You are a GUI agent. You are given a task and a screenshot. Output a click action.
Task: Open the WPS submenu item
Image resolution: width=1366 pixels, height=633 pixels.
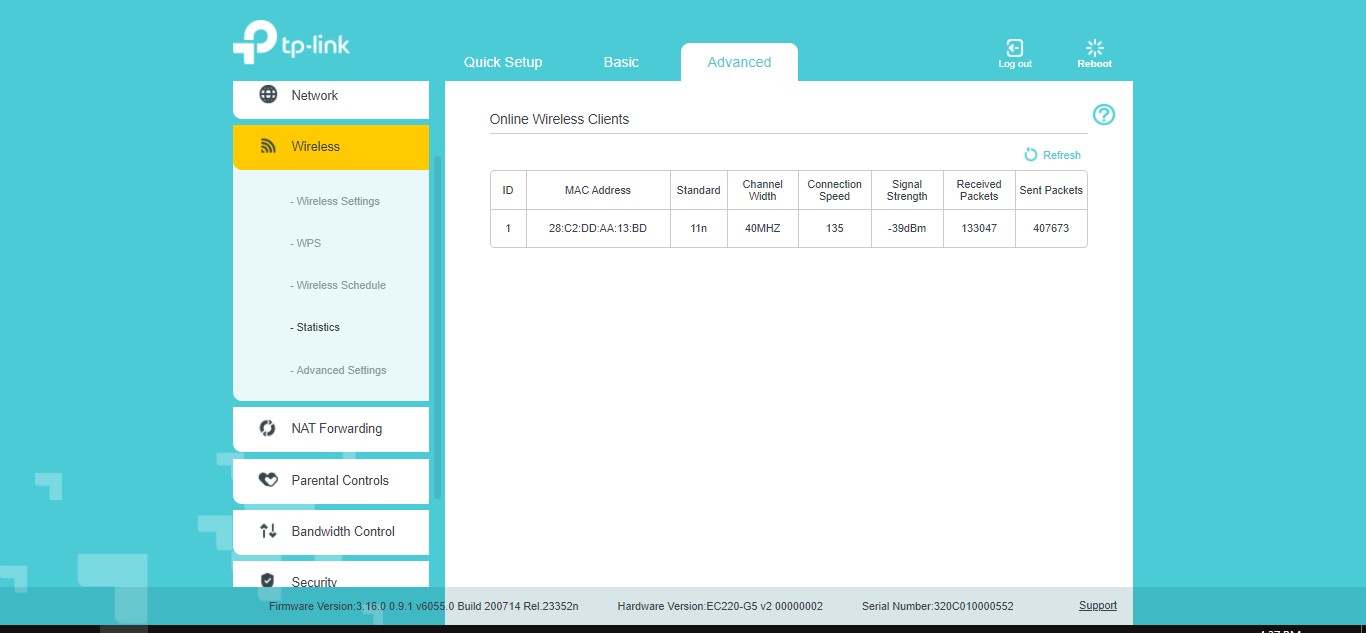tap(308, 243)
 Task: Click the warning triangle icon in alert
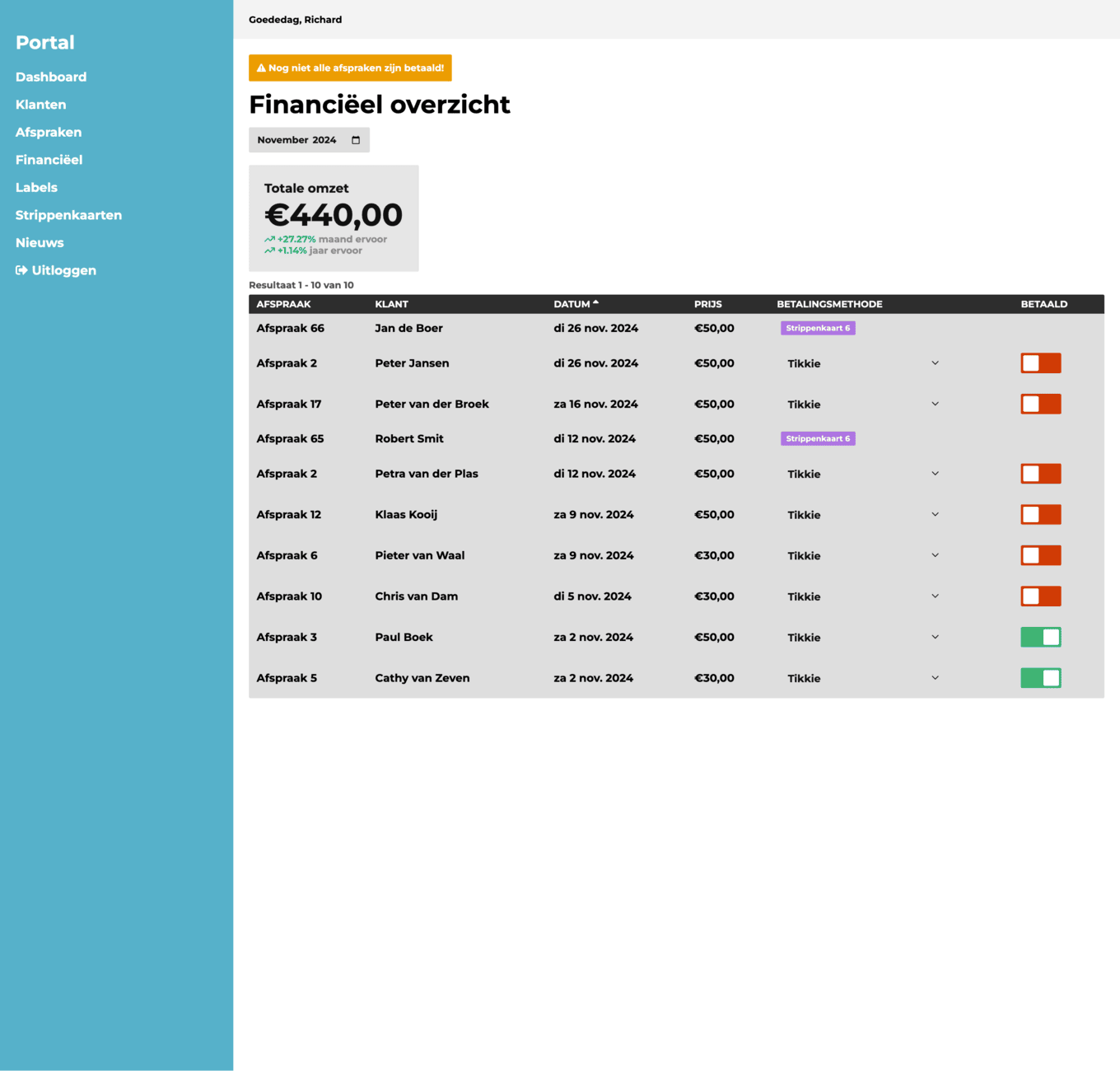coord(261,68)
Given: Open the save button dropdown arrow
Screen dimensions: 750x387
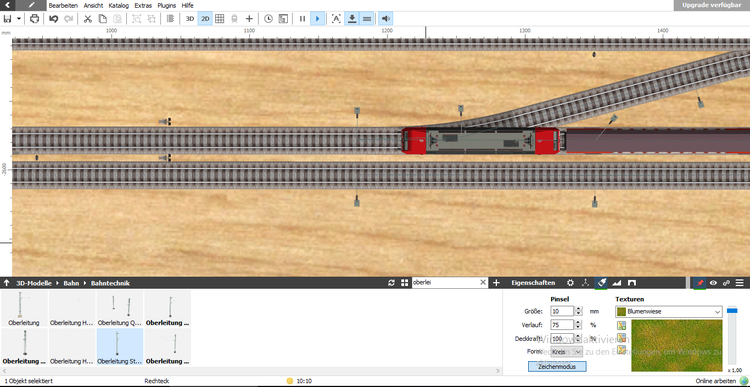Looking at the screenshot, I should [x=19, y=19].
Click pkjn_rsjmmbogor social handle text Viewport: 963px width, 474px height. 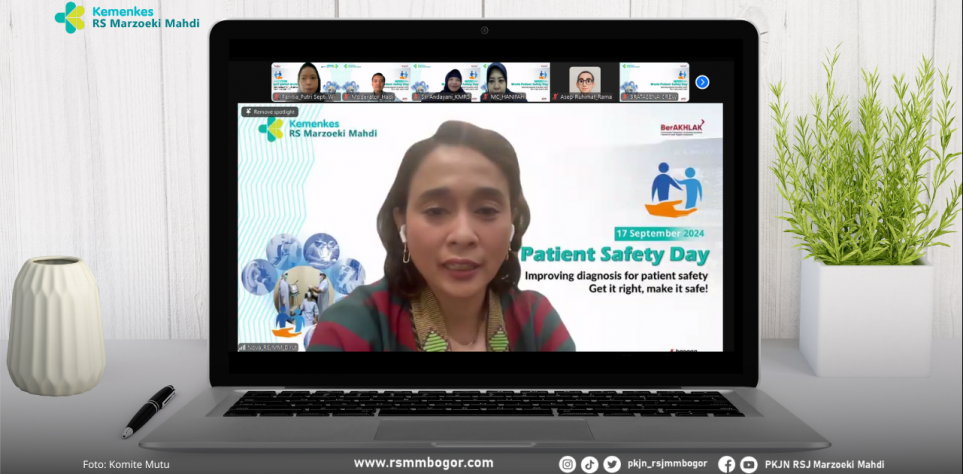(667, 464)
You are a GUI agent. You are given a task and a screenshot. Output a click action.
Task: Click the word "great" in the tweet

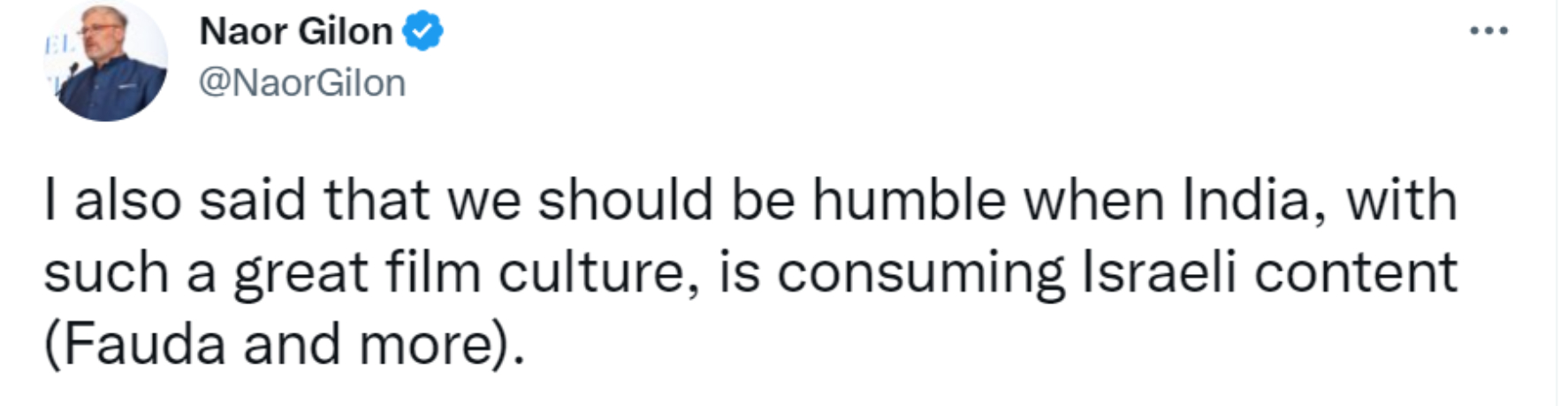pyautogui.click(x=301, y=272)
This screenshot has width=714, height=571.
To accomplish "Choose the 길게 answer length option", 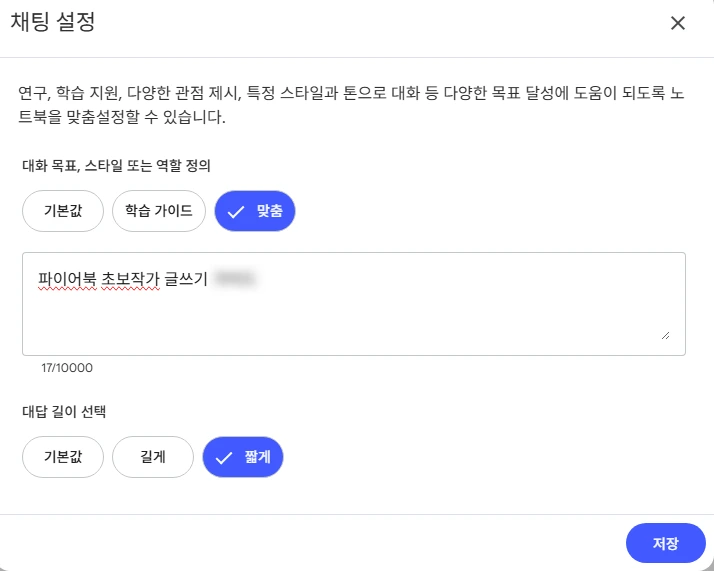I will click(x=153, y=457).
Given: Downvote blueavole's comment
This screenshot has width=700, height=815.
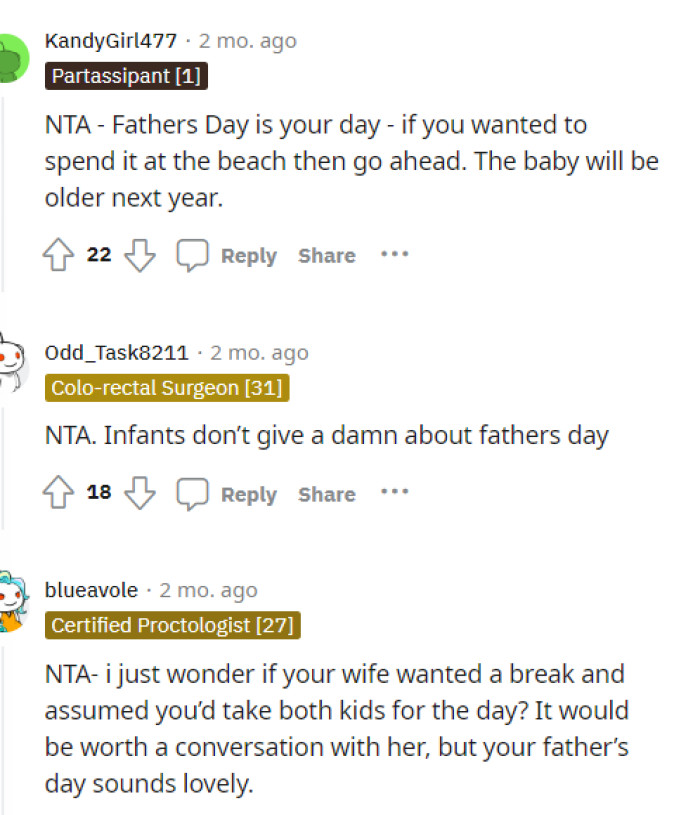Looking at the screenshot, I should [141, 812].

» **Your objective**:
Collect from the data above every line that includes "Open".

» **Response box**:
Task: Open the WPS submenu item
Given: Open the save button dropdown arrow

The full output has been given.